Sadly, I’ve never really thought to question the sheer abundance, availability, affordability and wholesomeness of this agreeable source of sustenance. I read online newspapers daily, I’m generally curious by nature and I travel a lot; heck I’m even a fairly avid diver and snorkeler. I always thought that shrimp was a good thing all around: nutritious, copiously available, and harvested honestly, in all weather by solid guys like Lieutenant Dan. Yet only now has it come to my full attention that I have been instrumental in helping to build the Death Star, one prawn at a time: One big modern-day Molotov cocktail.
Staying recently at the fabulous Tangalooma resort on Australia’s Moreton Island, I was engaging in various aquatic and other healthy outdoor activities: snorkeling the wrecks, whale watching, feeding the wild dolphins and so on. Between these marvelous activities I spent an hour in Tangalooma’s marine education center, which was fairly rudimentary though informative on ocean-saving topics ranging from turtle troubles to shark suffering.

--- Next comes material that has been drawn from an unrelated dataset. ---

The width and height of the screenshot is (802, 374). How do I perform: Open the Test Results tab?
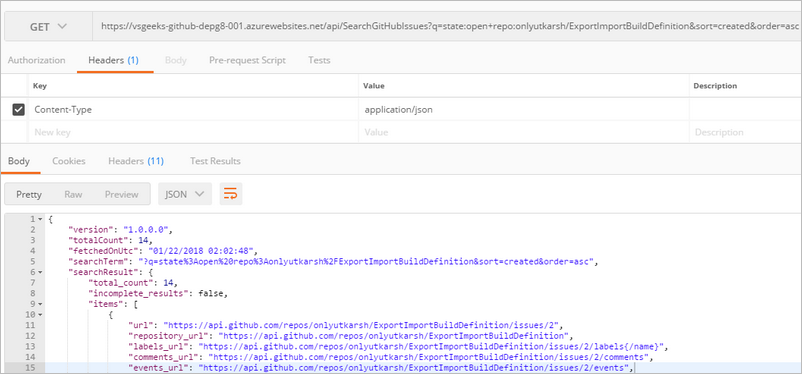point(215,161)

However, one small laminated flyer on the center’s window really caught my attention, and had the elevator speech on shrimp farming.
As I was now to understand, prawns were not good for my cholesterol, were processed by Asian slaves, and ultimately responsible for ongoing decimation of the world’s mangrove forests. Say what? Well I had read about the Thailand slavery issue a few months earlier and the European Union’s import ban threats, but the tropical shrubbery destruction was news to me, and since then I’ve read up on it a bit, and basically Asian shrimp farming appears to be responsible for obliterating large tracts of mangrove forest. I won’t repeat all the stats as they are a few clicks away for anyone, but those that jumped out at me are: five square miles of mangrove devastation yields only a few pounds of shrimp, after ten years the depleted land is useless for another forty, and twenty percent of the world’s mangrove forests are now lost to this inefficient practice (many sources including treehugger.com). Furthermore, when compared to the carbon footprint of beef raised to the detriment of tropical rainforest, shrimping is ten times worse! That’s ten times worse than pretty darn bad already. To me, these inefficiencies and collateral damage are truly staggering in any reasonable analysis of twenty-first century agriculture practices. The stats are also ugly for wild catch: For every two pounds of prawns that make it to your table, there are twenty-six pounds of ill-fated, unused by-catch.
So that’s it, I’m afraid. Deal me out on prawn Provencal and Szechwan shrimp and I must apologize to mother earth for unwittingly treating her like dirt these past few decades. I may be one step closer to veganism, but certainly slightly closer towards more responsible global citizenry. I thought I was doing my part already with all the recycling, energy efficient practices, and blacklisting other dodgy food sources, but the Cajun shrimp casserole came at me out of nowhere.